## ÉNONCÉ
Extrayez à l'identique les lignes des enregistrements, en commençant à celle qui contient « You are a computer-use agent. » et en allant jusqu'à la fin des enregistrements, bornes comprises. Omettez les images dans votre réponse.

Lignes tirées d'un jeu de données d'ancrage sur écran:
★ ★ ★

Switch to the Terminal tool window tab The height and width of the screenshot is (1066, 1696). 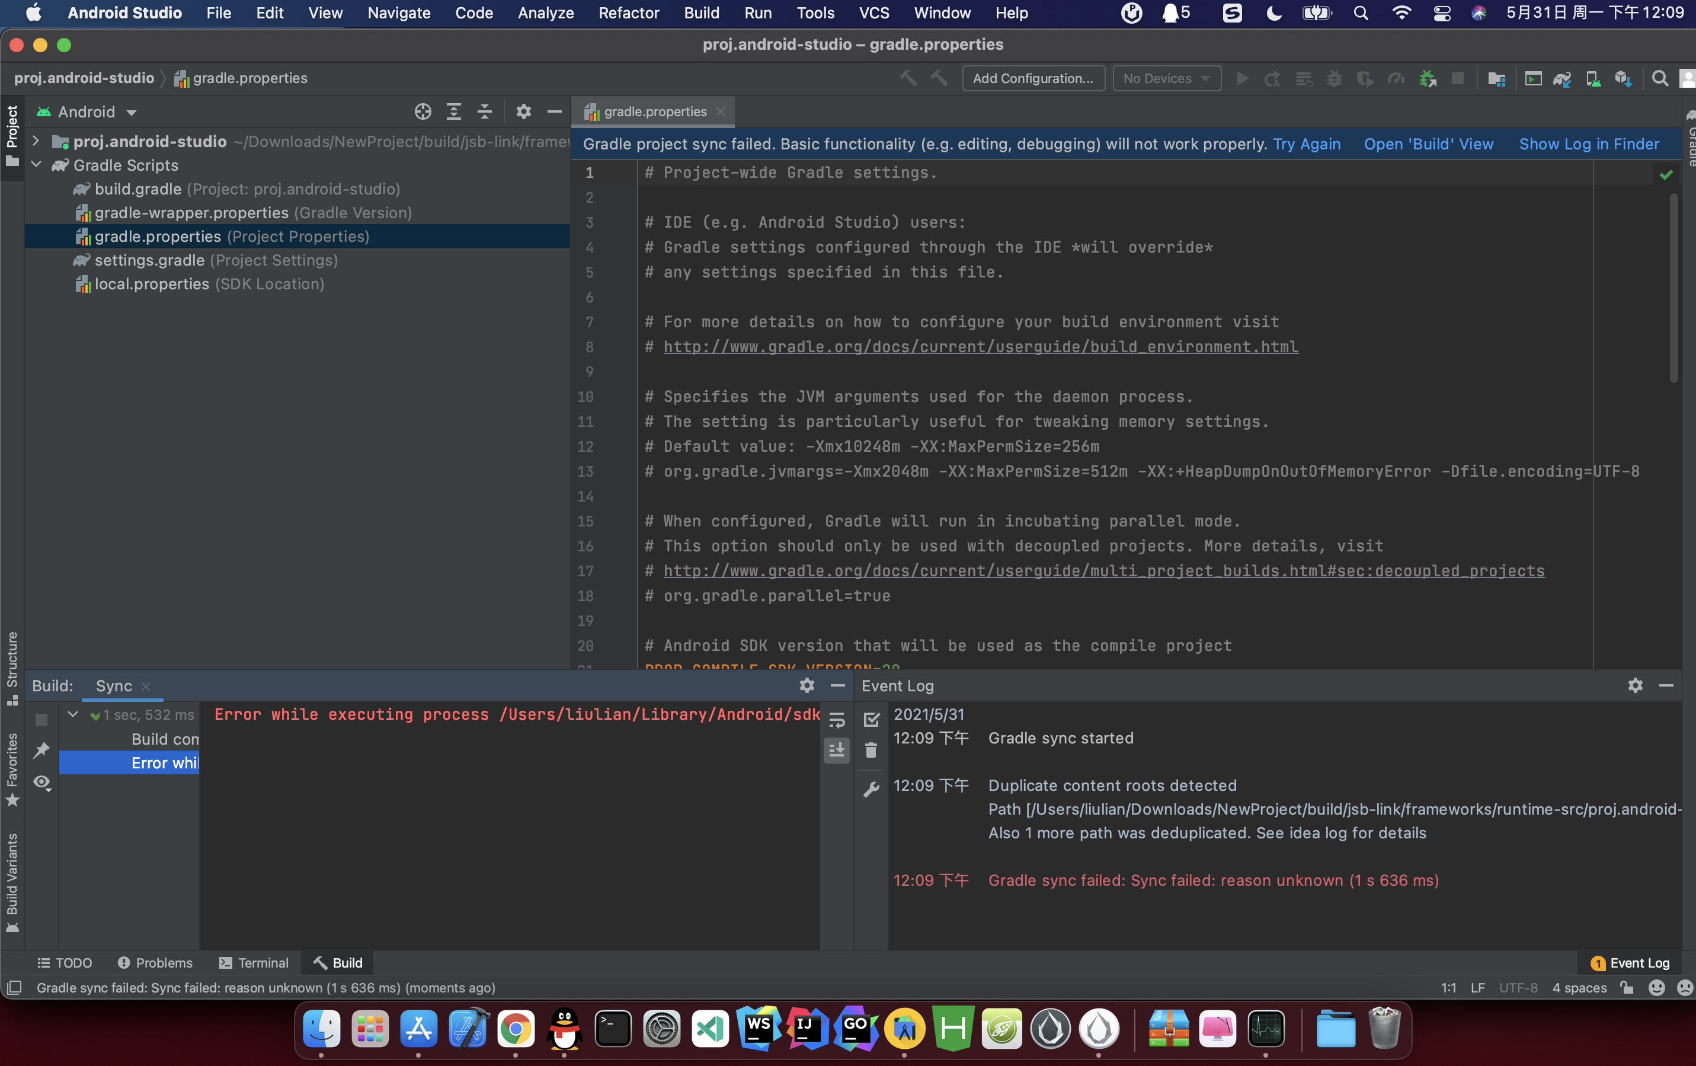coord(254,962)
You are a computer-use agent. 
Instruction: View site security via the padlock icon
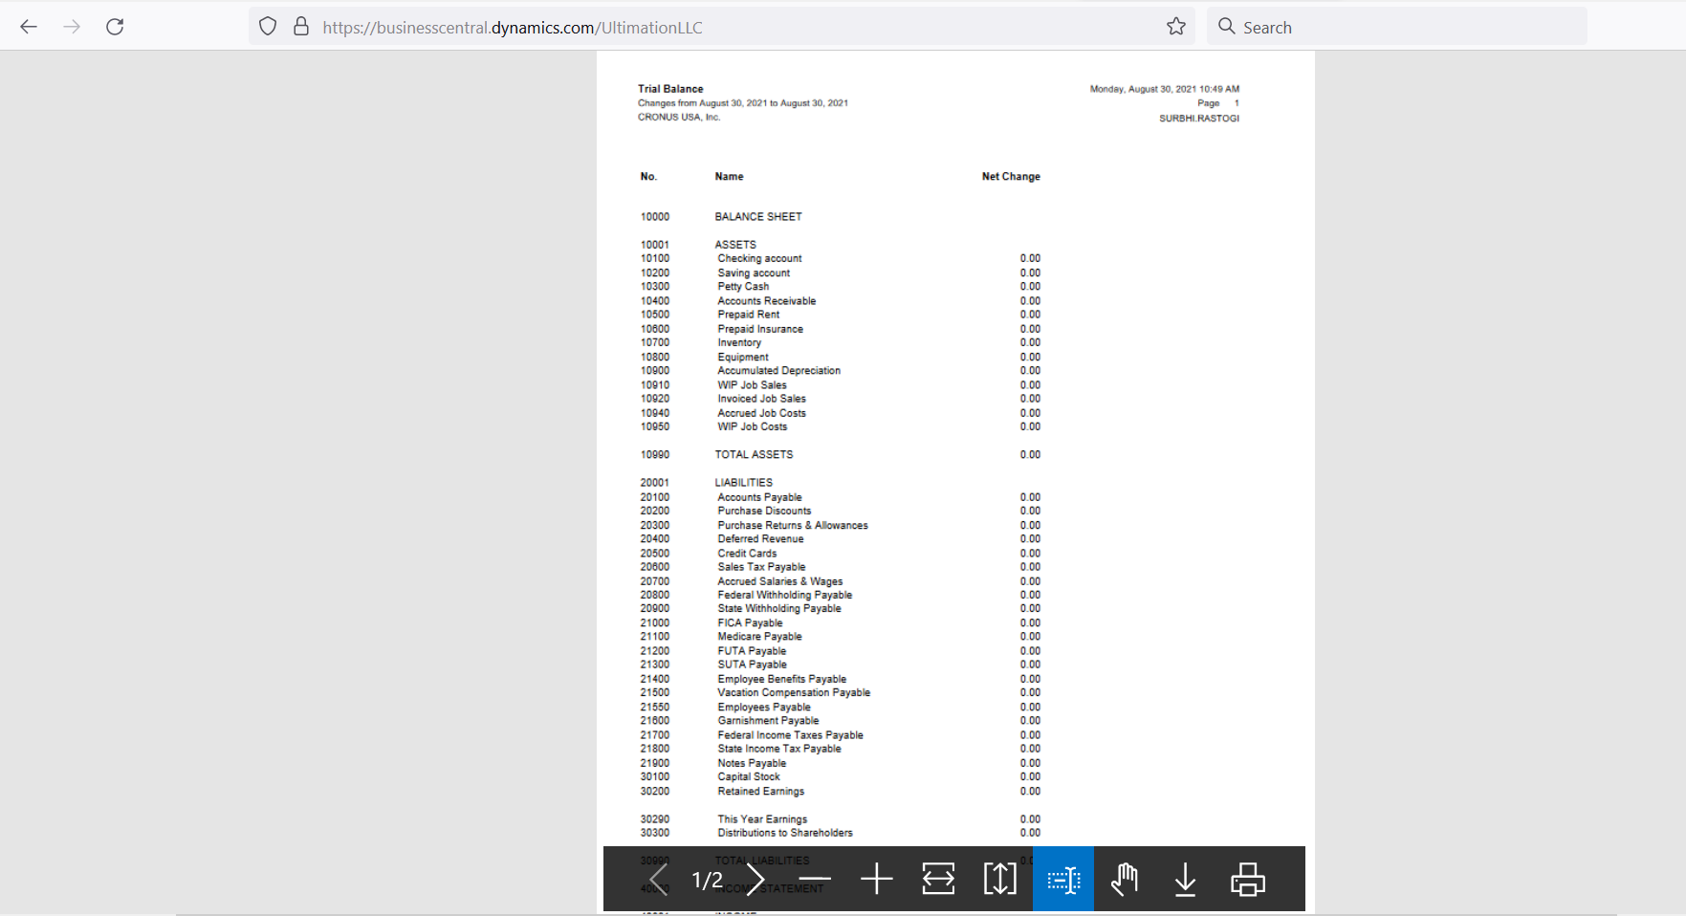300,26
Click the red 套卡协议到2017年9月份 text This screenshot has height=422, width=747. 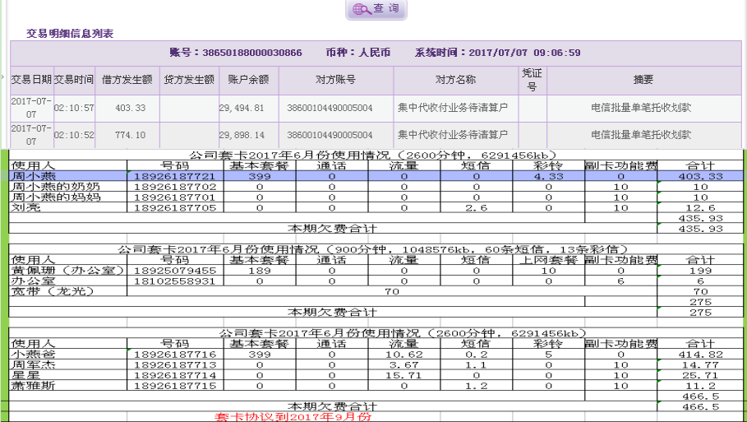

★ ★ ★

## SOLUTION
You are a computer-use agent. 
Instruction: View site security via the padlock icon
300,26
Click the red 套卡协议到2017年9月份 text This screenshot has height=422, width=747. 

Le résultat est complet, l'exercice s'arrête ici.